Provided text:

We are almost to Toy Fair Eve 2014 this weekend and everyone is rabid with anticipation to see the new hotness that all the toy companies will reveal starting on Sunday at the Javits Center in NYC. We thought it would be be fun to look back at some really rare older figures that most fans don’t have and may not even know about: Diamond Select Toys’ Bluntman & Chronic Retro Figures. These figures got so far as having a commercial before they sold out and mysteriously disappeared…even before the line was even completed. We were able to talk to the folks involved with making the figures as well as unearthing the rarely seen commercial for these almost unknown figures:
In 2001, a new kind of superhero movie hit the big screen. Based on an independent comic book by Banky Edwards and Holden McNeil, Bluntman & Chronic was Miramax’s second entry into comic-book fare, and while it had some qualities in common with their previous success story, The Crow, it was otherwise very different. The two titular heroes fought crime with foul language and rocket launchers, and cruised around their hometown of Leonardo, NJ, in their Bluntmobile. If any Miramax movie ever deserved action figures, it was this one, so fledgling company Diamond Select Toys was lined up to create them. While short-lived, the 8-inch, retro-styled line that resulted was the start of DST’s long love affair with the Mego format, leading to revivals of Star Trek, Planet of the Apes and Universal Monsters. Now that DST is revisiting the Bluntman & Chronic license, we talked to DST’s resident retro figure designer and EMCE Toys co-founder Paul “Dr. Mego” Clarke to see how the toys came about.
AFi: Why did DST decide to go with the retro Mego format for Bluntman &Chronic?
Dr. Mego: Uh, because it’s awesome? No, seriously, I know that the DST guys love Megos, and some of those guys are old enough to have owned them as kids, and when they saw the Bluntman and Chronic costumes, they just thought that was the way to go. Luckily, the studio execs saw it the same way, because they went bananas or it. The characters do hearken back to another time, when superheroes were simpler, and the more articulated 8-inch body would allow for more dynamic poses, as well as extra outfits. Or maybe somebody just wanted to be able to take their clothes off.
AFi: What were some of the development challenges you faced?
Dr. Mego: Well, we got the license late in the game, so we had to work fast to get the prototypes ready in time for the movie’s release date. The heads had to be sculpted, the costumes stitched together, the energy bong weapons created… You can see the prototypes in old press photos, and in the commercial DST created for the line. The commercial is a lot of fun, although I think they mostly booked it on New Jersey TV stations, to play up the Leonardo connection, and I think it only aired early Sunday mornings. But it was cool to see toys I made on TV, the one or two times I caught it.
AFi: Did the movie’s box office performance affect sales of the product?

Entries shown:
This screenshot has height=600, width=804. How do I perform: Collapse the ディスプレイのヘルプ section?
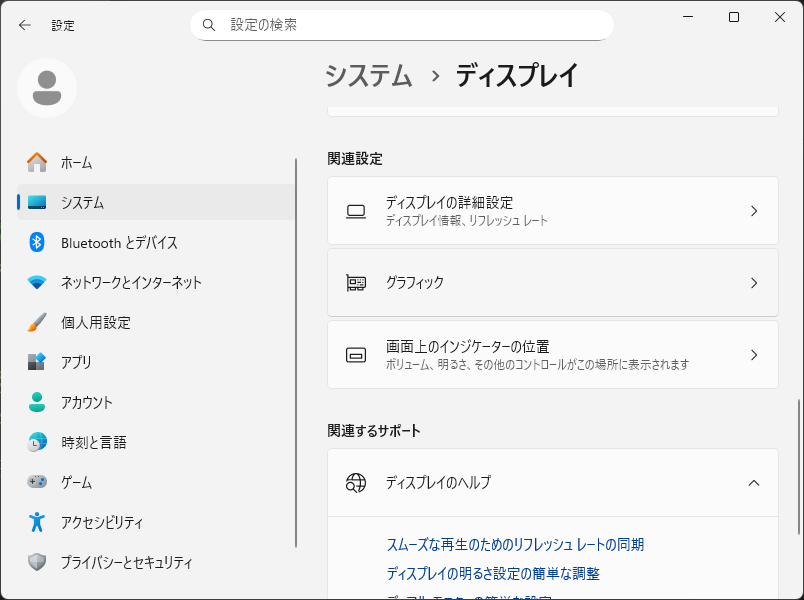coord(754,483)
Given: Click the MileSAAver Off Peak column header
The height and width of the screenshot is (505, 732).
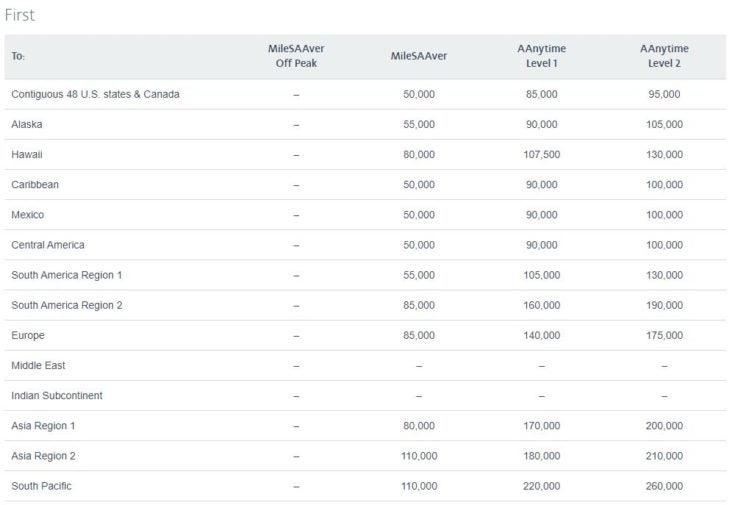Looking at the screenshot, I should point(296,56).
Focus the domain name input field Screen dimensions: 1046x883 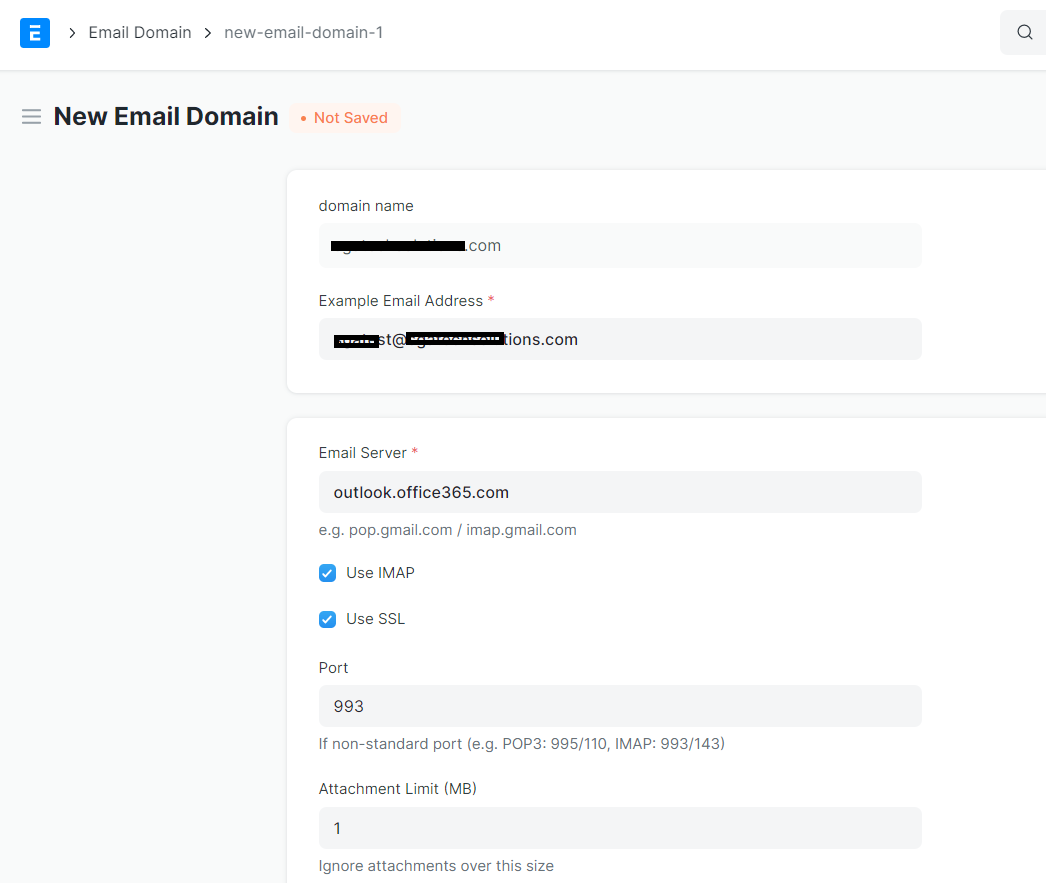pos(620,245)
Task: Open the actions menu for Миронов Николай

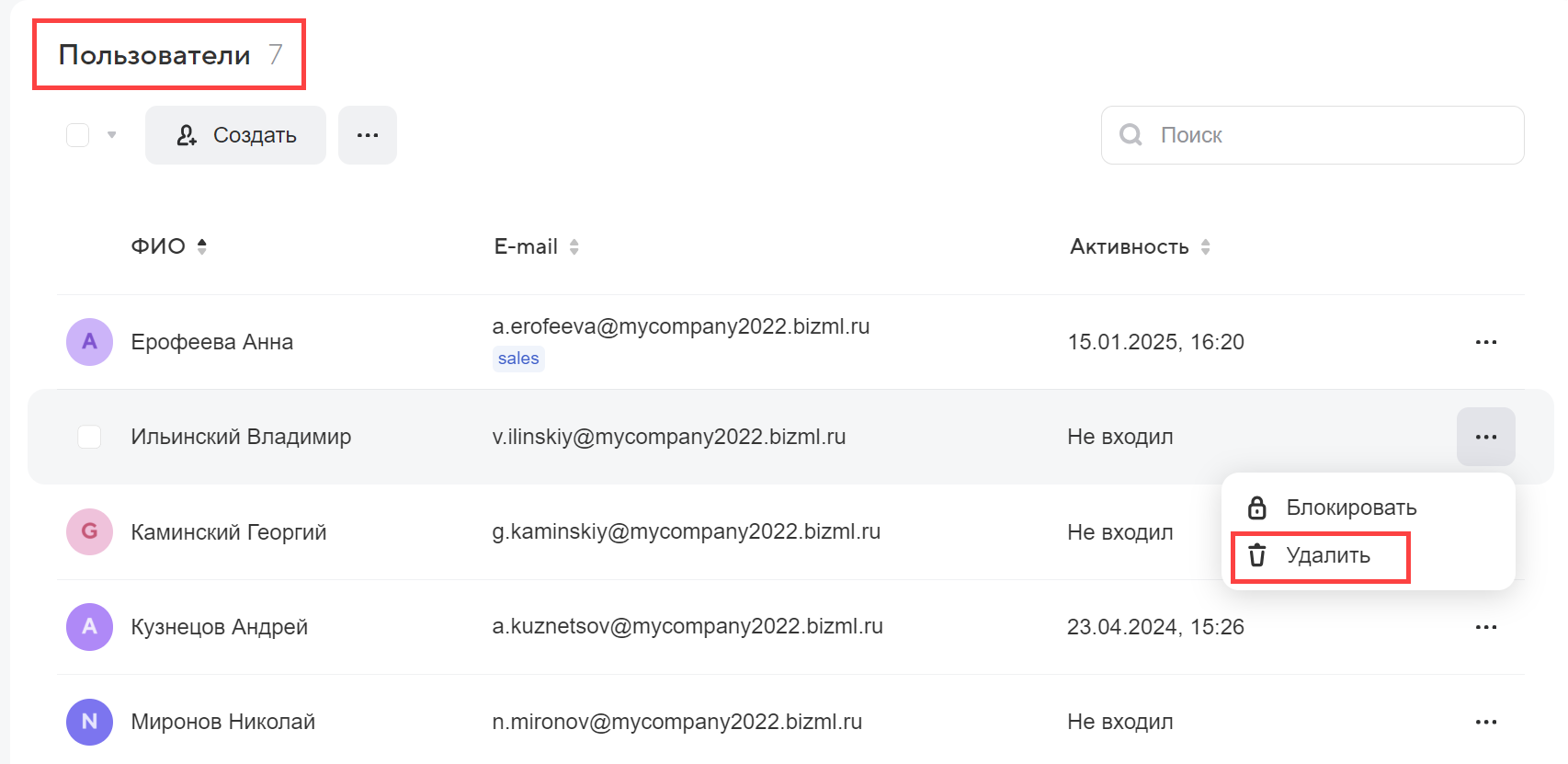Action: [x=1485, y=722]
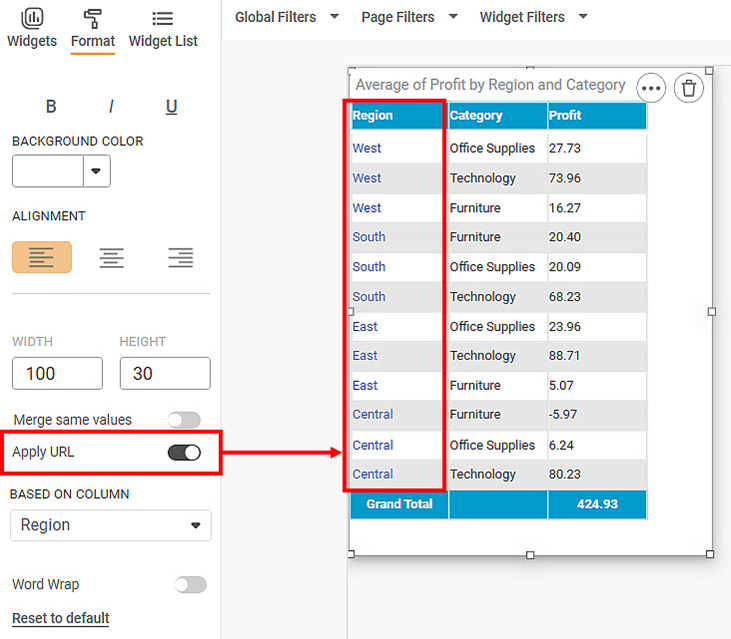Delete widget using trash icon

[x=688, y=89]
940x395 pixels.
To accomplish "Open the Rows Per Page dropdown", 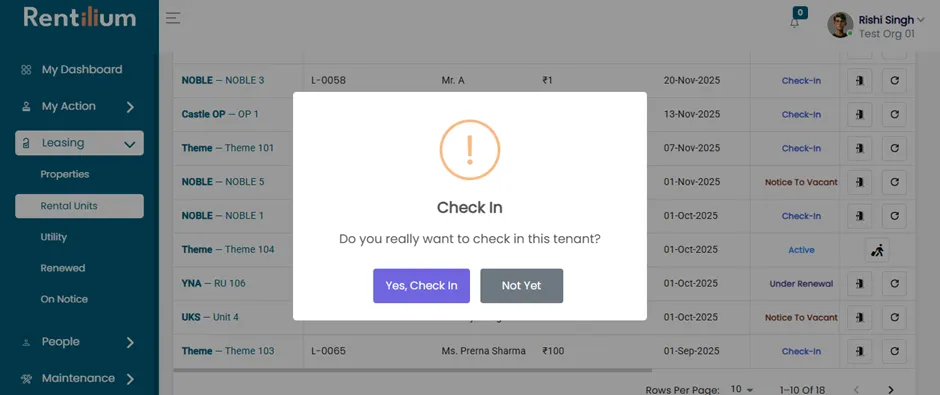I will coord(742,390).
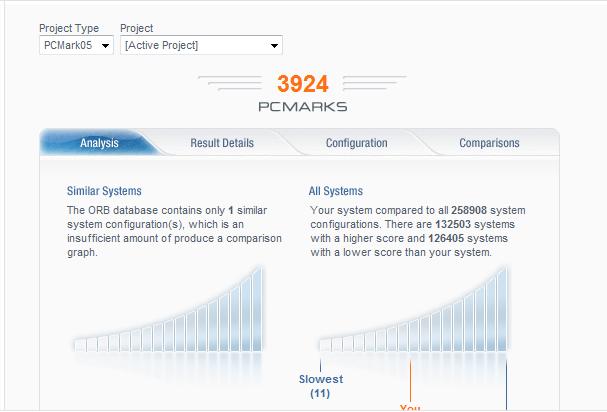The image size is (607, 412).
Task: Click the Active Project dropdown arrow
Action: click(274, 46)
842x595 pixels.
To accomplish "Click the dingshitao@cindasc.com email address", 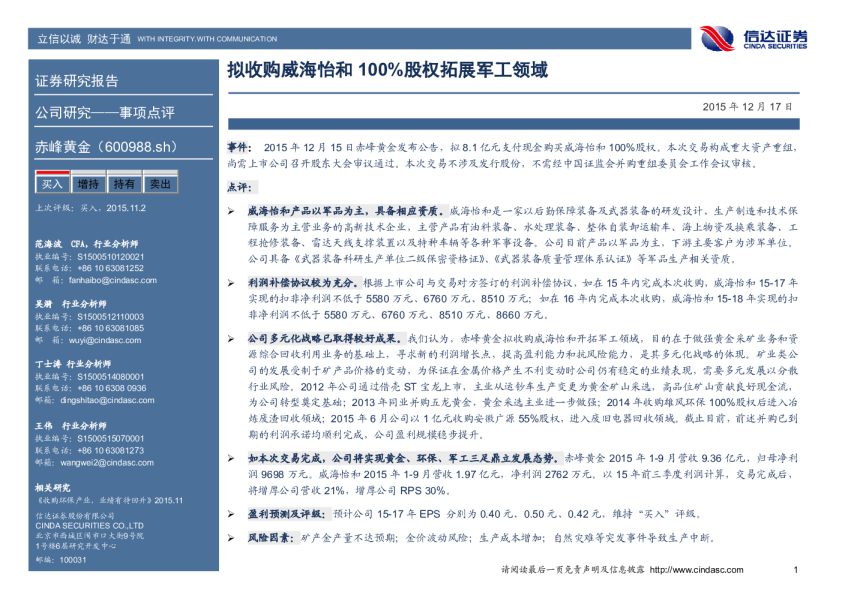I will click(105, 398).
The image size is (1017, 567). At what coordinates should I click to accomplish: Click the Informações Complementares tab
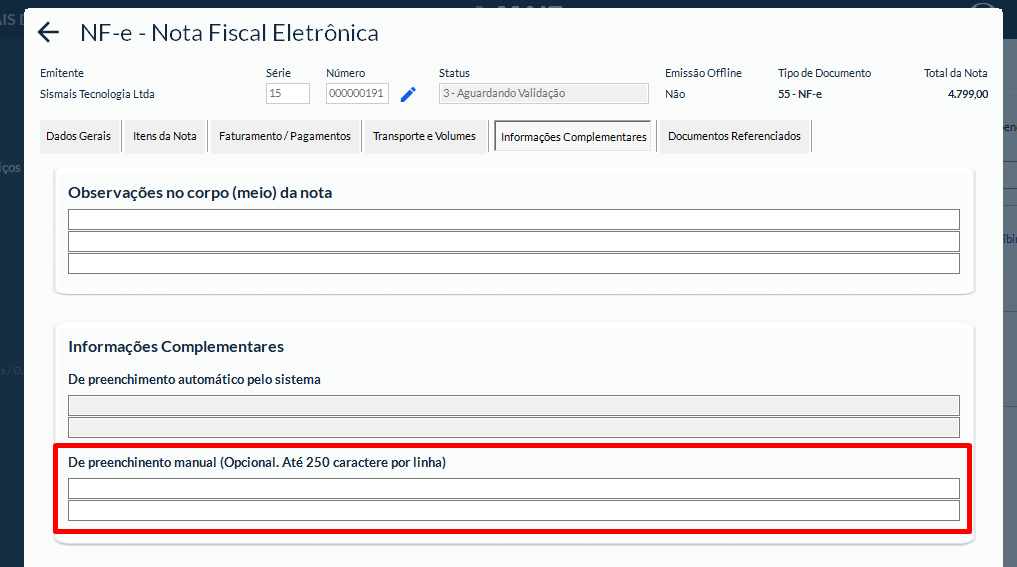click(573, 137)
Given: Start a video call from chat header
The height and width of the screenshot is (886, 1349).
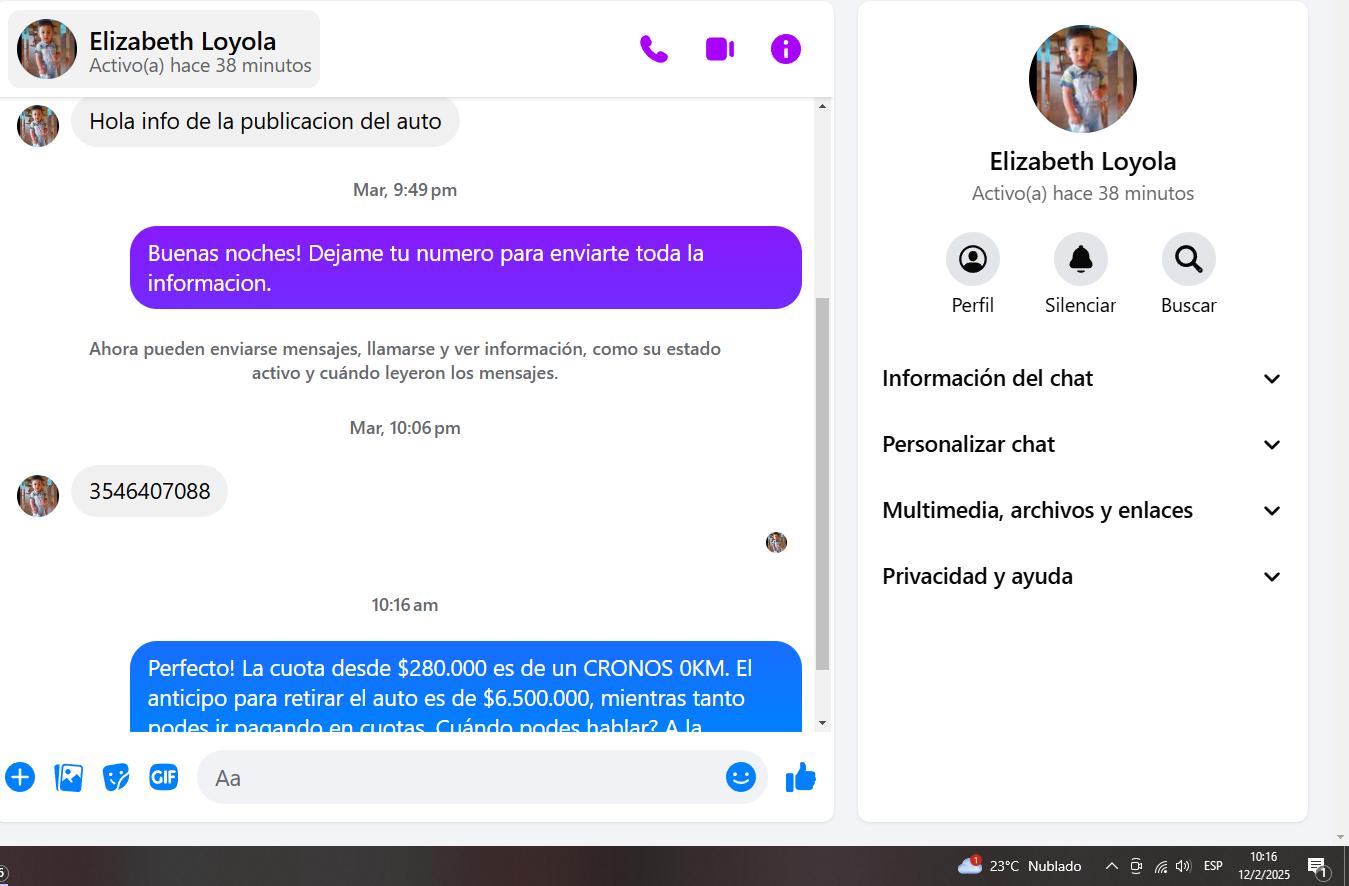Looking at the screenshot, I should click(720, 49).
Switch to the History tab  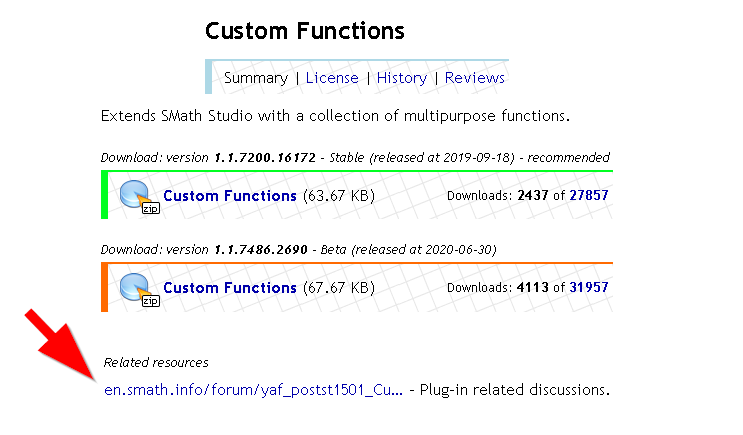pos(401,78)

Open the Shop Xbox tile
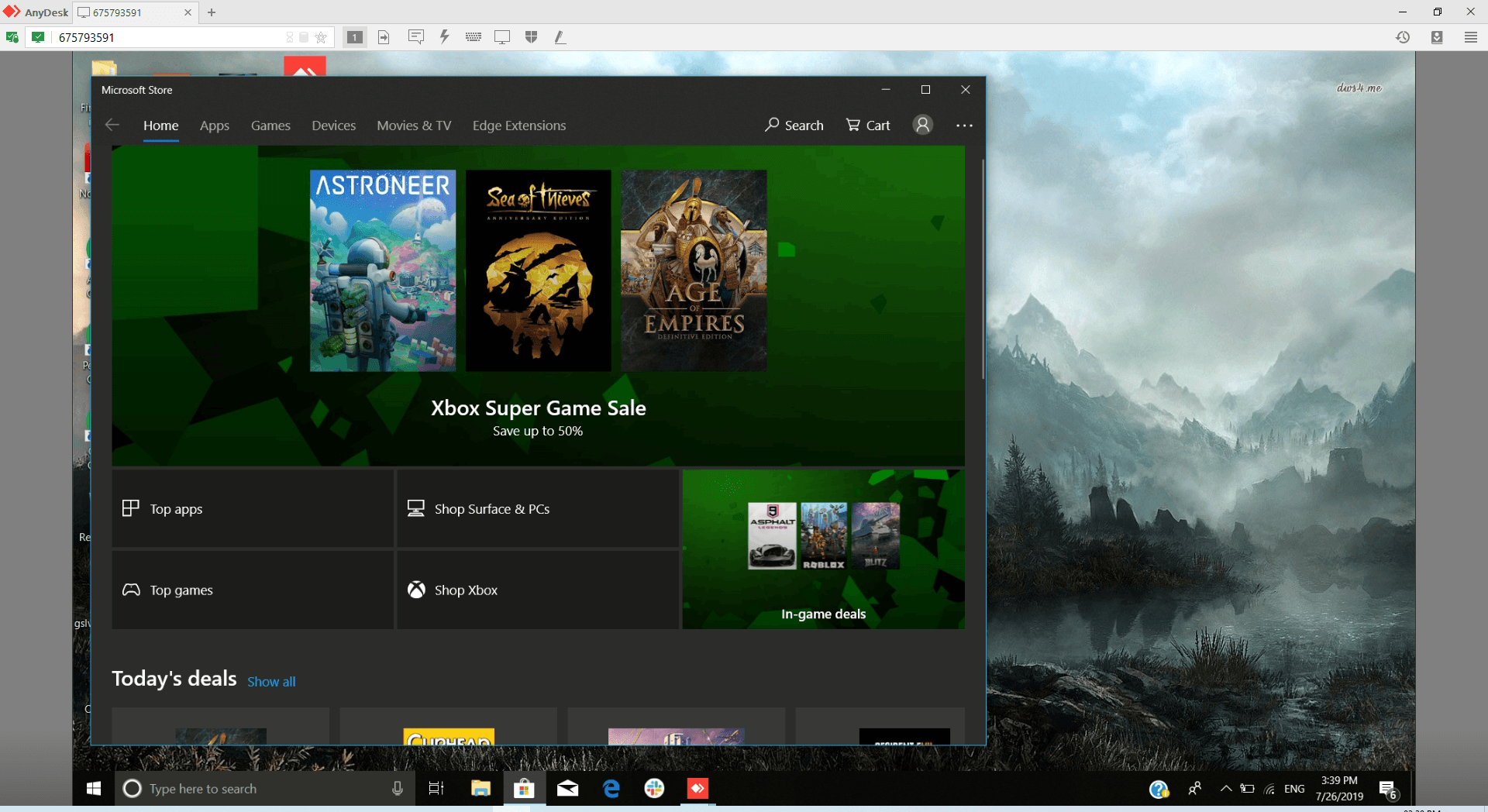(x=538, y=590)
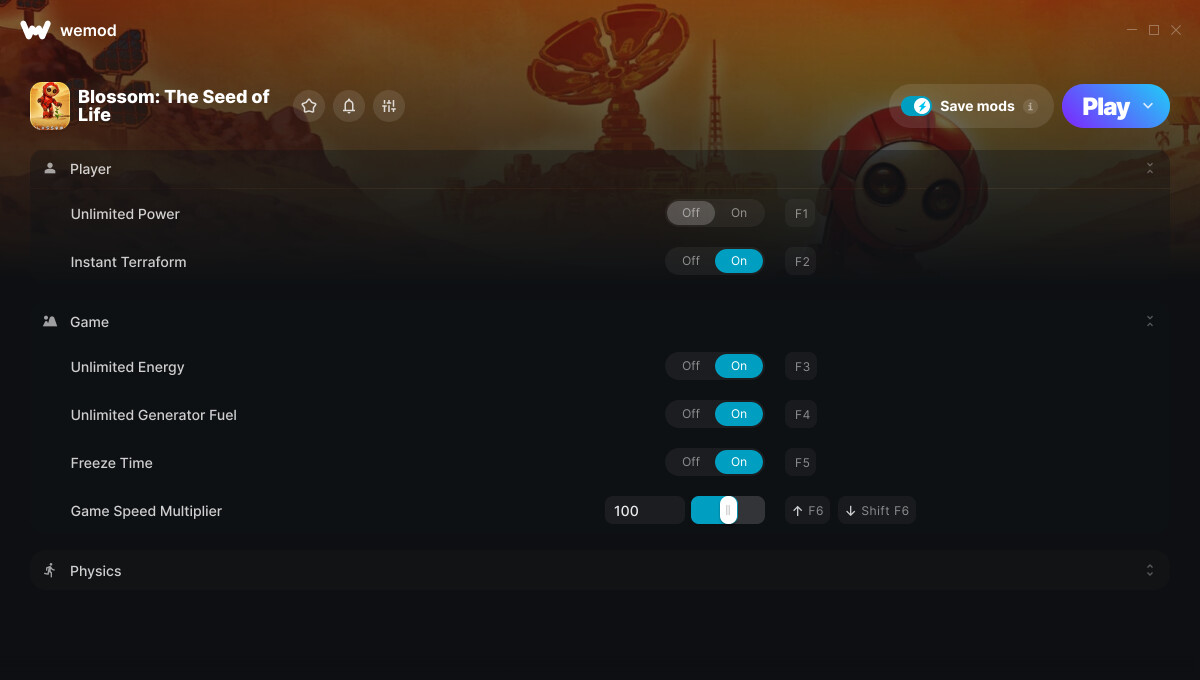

Challenges:
1. According to the article on the Bluntman & Chronic retro figures, what vehicle did the two heroes drive around their hometown?
2. Carry on the Bluntman & Chronic figures article from its final line, in the same interview format.

Answers for this exercise:
1. The Bluntmobile.

2.
Dr. Mego: The movie did okay – not enough to warrant a sequel, but I think they had to give a cut of the profits to the guys the comic book characters were based on, so that may have affected their decision to make more movies. But there was definitely demand for the toys — remember, they weren’t made in huge numbers, like, say, the toys for Batman & Robin, but we sold a lot of Bluntman & Chronic figures. They weren’t available in most of the big chain stores, but they were at comic shops across the country, and they sold out pretty fast, from what I could see. With just the two figures in the line, there weren’t a lot of “Night Attack” variants around to clog the pegs.
AFi: Whatever happened to the third figure that appears in that TV commercial? Cock-Knocker?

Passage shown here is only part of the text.